Encantada y feliz por haber conseguido acercar este espacio de mayor reflexión y conocimiento de uno mismo (y, por tanto, de los otros) al mundo habitual de seis personas más, me quedaba la pena de que querer entrar en este espacio, motu proprio, no sea más frecuente. Reflexioné sobre lo difícil que es arrancarnos dos días (la duración de esta formación) de nuestras obligaciones diarias para dedicarnos a trabajar con nosotros mismos, y con otros, a cultivarnos y a crecer.
Yuxtaponiendo esta experiencia con la de otro curso que estaba facilitando en fechas cercanas, bastante diferente y, aún así, con elementos comunes a éste, comencé a reflexionar sobre lo que entendemos -y desde ese entendimiento, actuamos- por delegación.
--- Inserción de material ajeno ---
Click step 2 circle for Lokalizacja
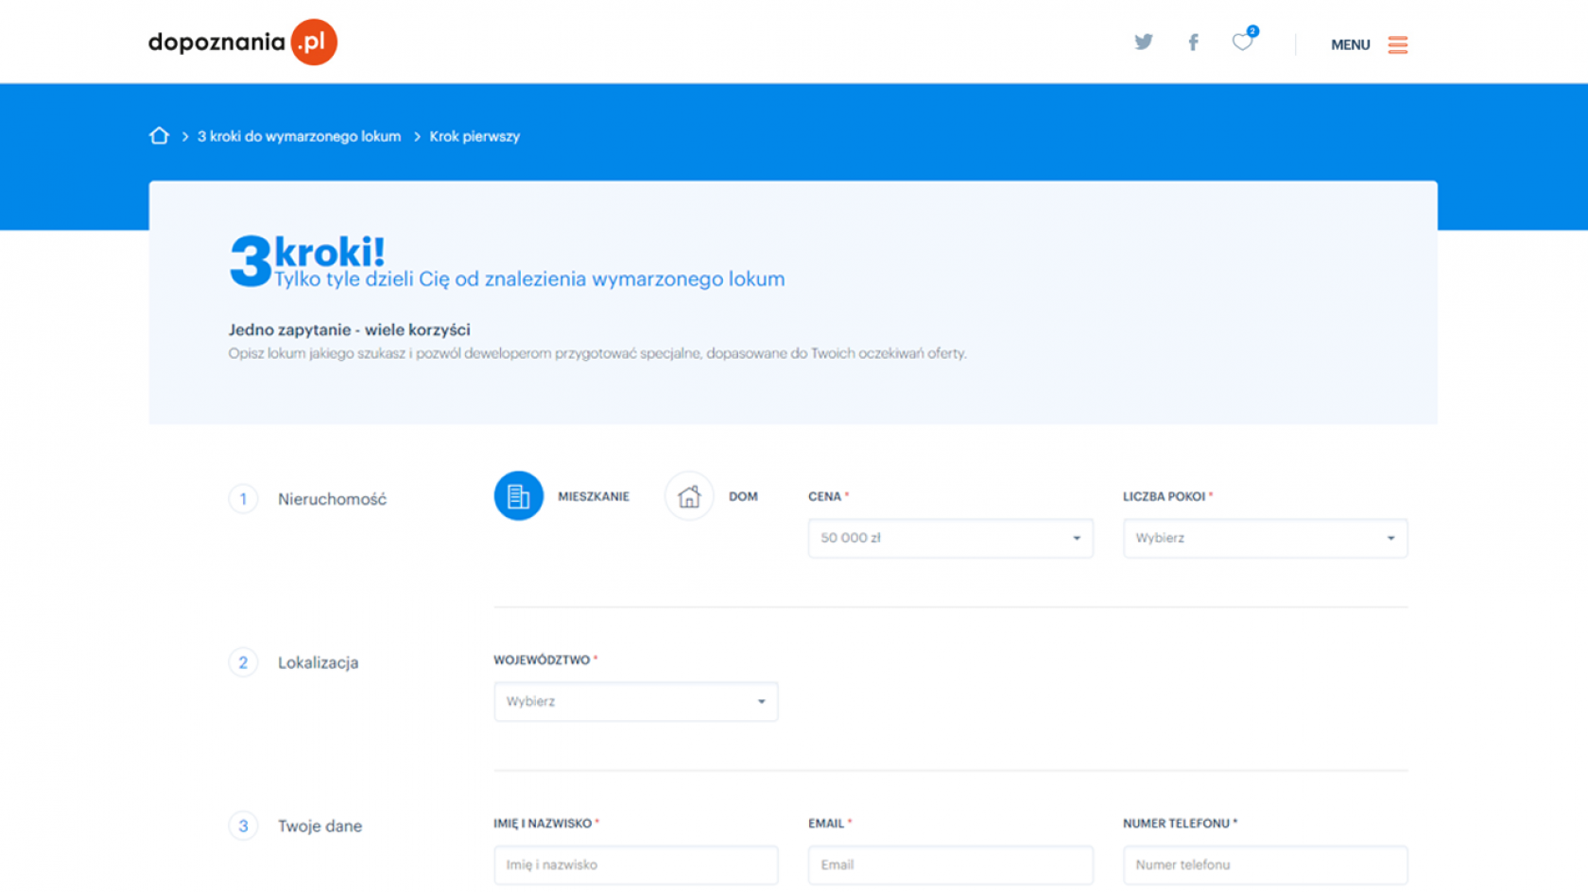Screen dimensions: 1588x892 coord(243,662)

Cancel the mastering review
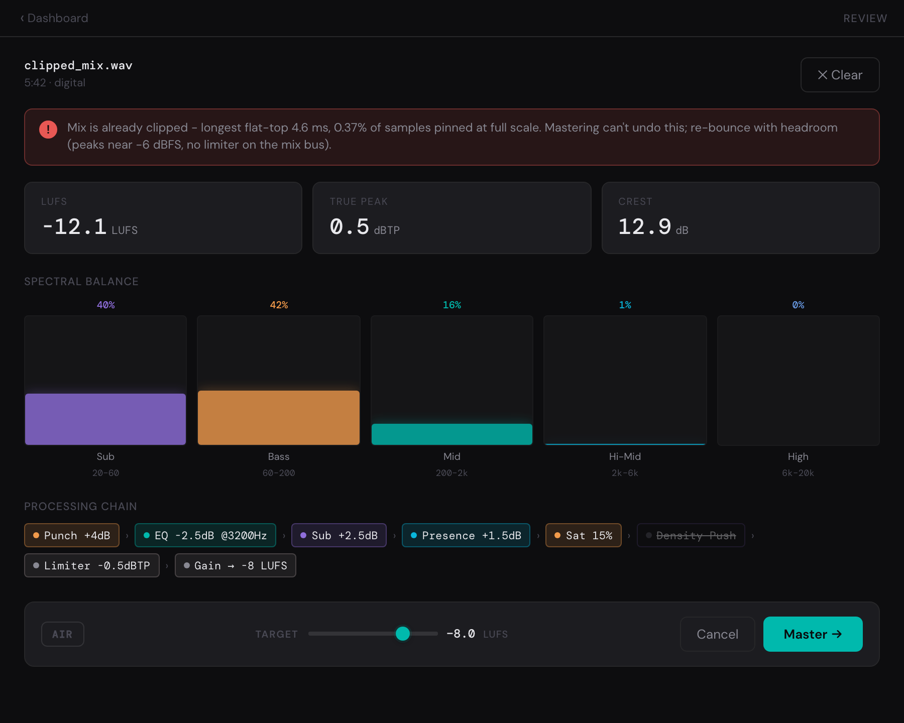click(x=717, y=634)
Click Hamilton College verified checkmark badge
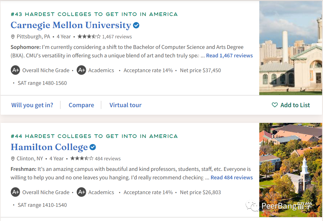 (93, 147)
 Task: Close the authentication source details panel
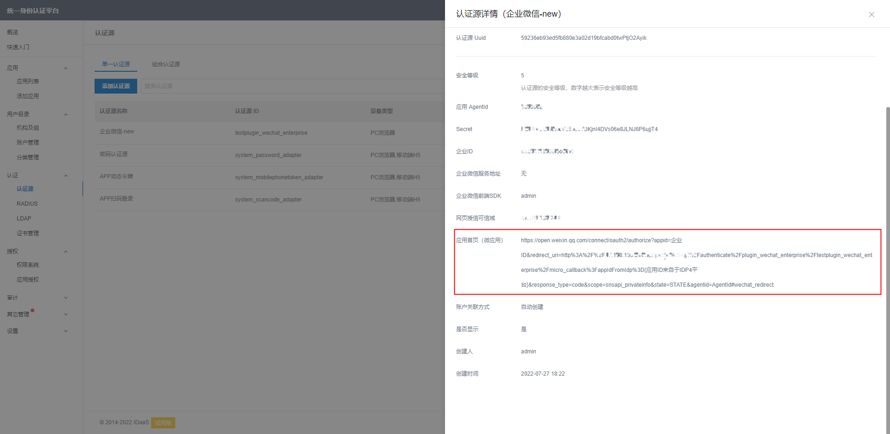(871, 15)
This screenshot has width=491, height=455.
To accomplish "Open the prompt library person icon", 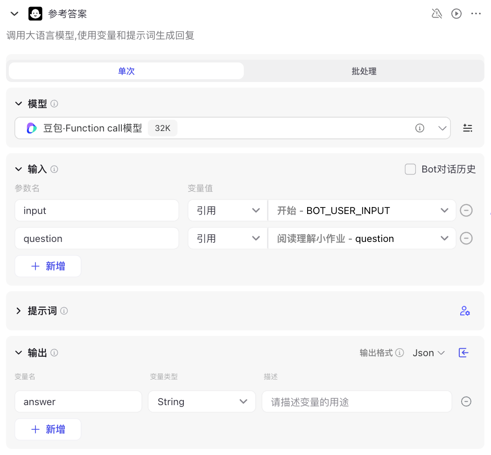I will (465, 311).
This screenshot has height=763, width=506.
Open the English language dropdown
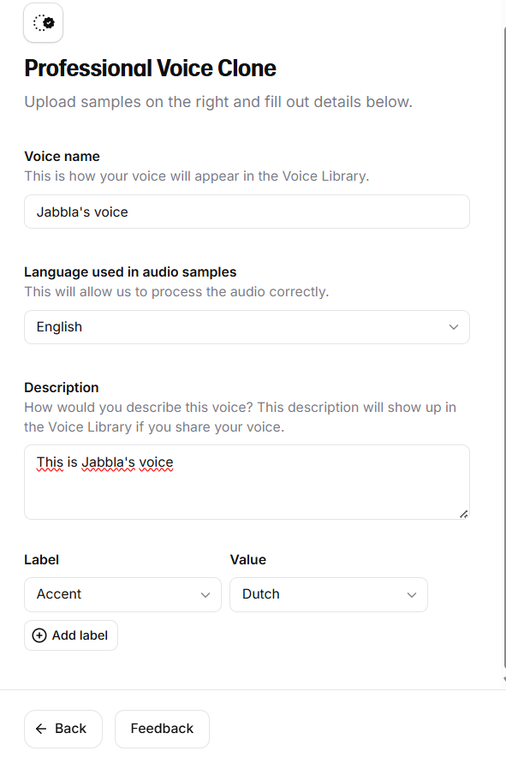pos(247,327)
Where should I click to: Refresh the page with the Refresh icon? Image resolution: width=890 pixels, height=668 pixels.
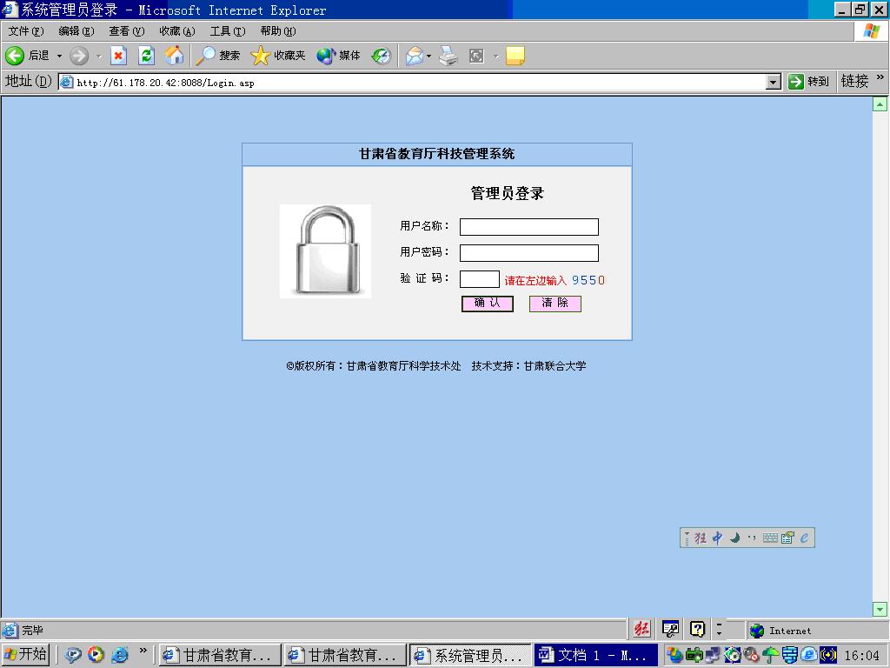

En el espacio del otro curso, a través de determinados ejercicios podíamos observar la gran dificultad que tenemos para delegar, en el entorno profesional, las diminutas parcelas de control que creemos que tenemos.
Y sin embargo, a mí me sorprende que en nuestras sociedades nos hayamos convertido en expertos en delegar, si no todo, desde luego mucho de lo que realmente es importante en nuestras vidas, a individuos a quienes no conocemos e, incluso, a entidades abstractas (se definan como se definan)… Pero, eso sí, en nuestro día a día profesional nos aseguramos de mantener un control férreo sobre lo que harán nuestros subordinados.
Y, mientras actuamos desde nuestro diminuto control, dejamos que los políticos definan y decidan cómo debemos vivir; llevamos a nuestros hijos a colegios -y les dejamos cada vez más horas y desde edades más tempranas- para que les enseñen lo que deben hacer y cómo, y también lo que deben pensar; dejamos que las compañías para las que trabajamos decidan en cuánto, cuándo, en qué y cómo debemos progresar o no con nuestro propio crecimiento y desarrollo como personas y profesionales…
Y me da la sensación de que algo hay de incongruente en todo esto. Quizá deberíamos esforzarnos en controlar arrancar esos dos días a nuestro constante estar ocupados.